(Saved data entries)
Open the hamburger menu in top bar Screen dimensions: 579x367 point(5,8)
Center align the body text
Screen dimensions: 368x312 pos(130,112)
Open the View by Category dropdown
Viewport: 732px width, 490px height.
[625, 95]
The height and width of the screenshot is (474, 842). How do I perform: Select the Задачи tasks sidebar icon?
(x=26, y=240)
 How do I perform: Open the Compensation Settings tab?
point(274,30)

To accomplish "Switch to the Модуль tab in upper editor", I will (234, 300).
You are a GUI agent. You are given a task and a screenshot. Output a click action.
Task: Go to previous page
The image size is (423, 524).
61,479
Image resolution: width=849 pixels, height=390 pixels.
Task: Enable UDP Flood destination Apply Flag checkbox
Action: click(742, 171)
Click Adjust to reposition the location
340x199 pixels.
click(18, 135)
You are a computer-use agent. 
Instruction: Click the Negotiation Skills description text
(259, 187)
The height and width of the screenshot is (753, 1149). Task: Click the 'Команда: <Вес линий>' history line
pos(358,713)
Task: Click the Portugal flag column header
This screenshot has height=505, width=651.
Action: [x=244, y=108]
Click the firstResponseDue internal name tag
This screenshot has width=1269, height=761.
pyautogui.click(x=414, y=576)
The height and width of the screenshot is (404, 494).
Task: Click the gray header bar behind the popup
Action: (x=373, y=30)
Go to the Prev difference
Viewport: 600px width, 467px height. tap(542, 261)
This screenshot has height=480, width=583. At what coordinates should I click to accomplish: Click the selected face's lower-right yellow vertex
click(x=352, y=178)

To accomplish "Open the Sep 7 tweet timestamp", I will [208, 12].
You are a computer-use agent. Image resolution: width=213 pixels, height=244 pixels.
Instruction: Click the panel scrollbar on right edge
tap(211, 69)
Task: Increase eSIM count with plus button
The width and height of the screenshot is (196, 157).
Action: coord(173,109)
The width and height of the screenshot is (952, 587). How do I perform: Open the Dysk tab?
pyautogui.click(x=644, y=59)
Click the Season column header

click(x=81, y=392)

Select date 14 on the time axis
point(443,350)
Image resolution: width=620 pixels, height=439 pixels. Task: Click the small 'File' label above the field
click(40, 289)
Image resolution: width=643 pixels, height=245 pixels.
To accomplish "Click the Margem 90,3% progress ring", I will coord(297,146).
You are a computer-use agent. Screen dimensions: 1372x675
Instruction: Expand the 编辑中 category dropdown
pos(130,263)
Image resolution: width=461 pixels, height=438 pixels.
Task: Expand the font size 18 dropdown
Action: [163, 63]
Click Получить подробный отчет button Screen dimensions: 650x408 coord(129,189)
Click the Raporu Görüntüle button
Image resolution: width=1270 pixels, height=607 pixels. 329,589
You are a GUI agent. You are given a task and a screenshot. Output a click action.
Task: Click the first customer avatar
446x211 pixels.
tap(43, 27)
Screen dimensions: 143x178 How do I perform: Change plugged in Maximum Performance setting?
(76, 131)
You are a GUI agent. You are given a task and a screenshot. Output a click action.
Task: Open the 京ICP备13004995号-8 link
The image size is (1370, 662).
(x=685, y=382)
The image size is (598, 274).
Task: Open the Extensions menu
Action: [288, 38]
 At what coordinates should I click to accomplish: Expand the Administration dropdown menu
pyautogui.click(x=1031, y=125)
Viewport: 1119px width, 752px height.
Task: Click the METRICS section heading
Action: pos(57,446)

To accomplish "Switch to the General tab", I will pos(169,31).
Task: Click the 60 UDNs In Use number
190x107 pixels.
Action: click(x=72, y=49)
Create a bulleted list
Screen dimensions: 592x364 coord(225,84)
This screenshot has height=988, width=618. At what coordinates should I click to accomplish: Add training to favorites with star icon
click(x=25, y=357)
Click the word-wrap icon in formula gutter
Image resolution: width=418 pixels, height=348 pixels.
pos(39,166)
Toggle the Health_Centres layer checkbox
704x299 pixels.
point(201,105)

(WHAT YOU NEED TO DO) Which lines of the records above contain the word "will"? Report each one in full.

(OUTPUT OF THE TASK)
To accomplish "Switch to the Модуль tab in upper editor", I will (234, 300).
To accomplish "Open the Sep 7 tweet timestamp", I will [208, 12].
To accomplish "Click the Margem 90,3% progress ring", I will coord(297,146).
To accomplish "Switch to the General tab", I will pos(169,31).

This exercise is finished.